No limite da transgrssão
Esta semana, uma leitora pedia que a redação da Revide cobrasse das autoridades providências com relação à grande quantidade de jovens que se encontram nas ruas e nos postos de combustível, em altas horas da madrugada, para beber de forma exagerada. Depois saem pelas ruas dirigindo em alta velocidade, colocando em risco a própria vida e a de outras pessoas.
A infinidade de escolhas possíveis fez brotar uma crise de ética e de integridade que abarca do mais graduado executivo até o cidadão mais humilde, que fica atônito e perplexo diante das inúmeras encruzilhadas da vida. Nesse terreno arenoso das individualidades, pessoas com a autoestima baixa se veem às voltas com problemas a resolver e se apegam às soluções esquemáticas vendidas pelos livros de autoajuda que desprezam as circunstâncias e as peculiaridades de cada indivíduo. As pessoas sabem que necessitam melhorar, mas não conseguem descobrir o que devem fazer, as regras que precisam ser respeitadas e as que podem ser quebradas para estabelecer um novo padrão de comportamento.

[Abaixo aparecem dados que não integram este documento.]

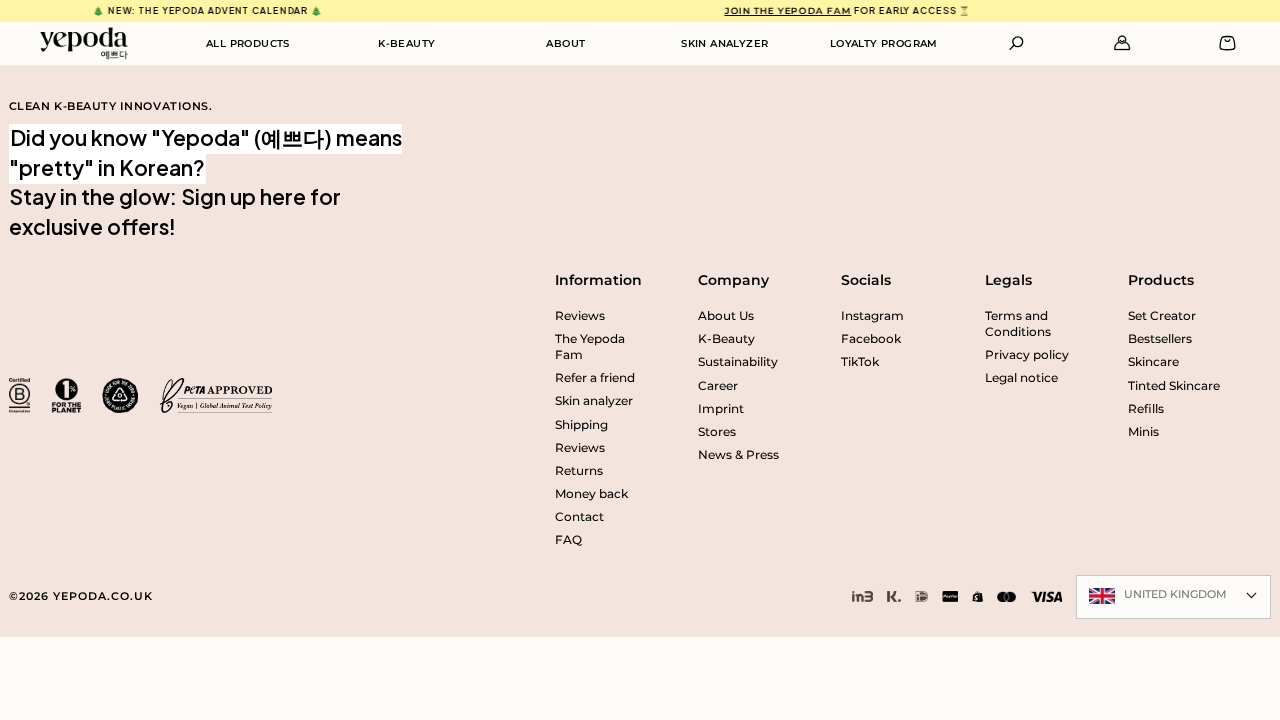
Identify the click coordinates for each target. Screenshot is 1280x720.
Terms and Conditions (1018, 324)
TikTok (860, 362)
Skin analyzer (724, 43)
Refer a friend (595, 378)
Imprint (721, 409)
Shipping (581, 425)
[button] (1016, 43)
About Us (726, 316)
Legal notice (1021, 378)
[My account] (1122, 43)
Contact (579, 517)
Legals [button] (1008, 280)
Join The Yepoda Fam (777, 10)
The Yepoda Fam (590, 347)
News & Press (738, 455)
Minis (1143, 432)
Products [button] (1161, 280)
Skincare (1153, 362)
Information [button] (598, 280)
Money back (591, 494)
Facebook (871, 339)
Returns (579, 471)
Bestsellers (1160, 339)
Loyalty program (884, 43)
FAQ (568, 540)
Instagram (872, 316)
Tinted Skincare (1174, 386)
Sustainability (738, 362)
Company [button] (733, 280)
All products (248, 43)
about (565, 43)
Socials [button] (866, 280)
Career (718, 386)
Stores (717, 432)
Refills (1146, 409)
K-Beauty (726, 339)
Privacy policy (1027, 355)
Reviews (580, 316)
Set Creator (1162, 316)
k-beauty (406, 43)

Entre idas e vindas, não dá para embarcar alegremente no refrão do Zeca Pagodinho e “deixar a vida nos levar”. Escolhas erradas costumam levar a caminhos sem volta. Talvez seja melhor sacar a fina ironia do Zé Ramalho e entoar “Eh, .. ô, ô! Vida de gado, povo marcado, povo feliz”, para perceber que a massificação imposta pelo consumo sem limites padroniza as aspirações e só faz aumentar a legião de frustrados.
Nesta hora crucial, há que se estender a mão à psicologia para resgatar o amor próprio, recuperar a autoconfiança, enfim, descobrir onde se escondem as essências perdidas. Entre as questões mais angustiantes da atualidade estão os limites, os parâmetros do prazer, as fronteiras das transgressões e da indelével vontade de levar a vida saciando uma fila interminável de desejos. A psicóloga Betty Milan, em um lúcido artigo publicado na revista Veja, de 6 de abril, põe o dedo nessa ferida coletiva ao conceituar que “ninguém é livre por fazer o que bem entende, e sim, por desejar fazer o que pode... A conduta que se norteia só pela própria fantasia não é livre, é perversa, pois faz do prazer a única lei do desejo. A vida depende do ensinamento da contenção, que não é sinônimo da repressão. Quem se contém o faz porque quer fazê-lo, e não porque é obrigado pelos outros. Obedece a uma lei que não é exterior, mas que foi interiorizada. Quem é reprimido deixa a contragosto de fazer o que deseja — e por sentir-se contrariado, tende a valorizar a transgressão”.
Freud certamente ficaria orgulhoso de tão bela reflexão. De quebra, as vidas de muitos jovens que enveredam precocemente pelo caminho da bebida e da irresponsabilidade no trânsito certamente seriam preservadas de um encontro prematuro com a morte se eles, espontaneamente, entendessem o sentido mais denso dessa reflexão. Livres sempre serão aqueles que levam os outros em conta nas suas relações afetivas, profissionais e sociais. Feliz daquele que consegue passar a vida desejando, ardentemente, tudo aquilo o que um dia poderá fazer.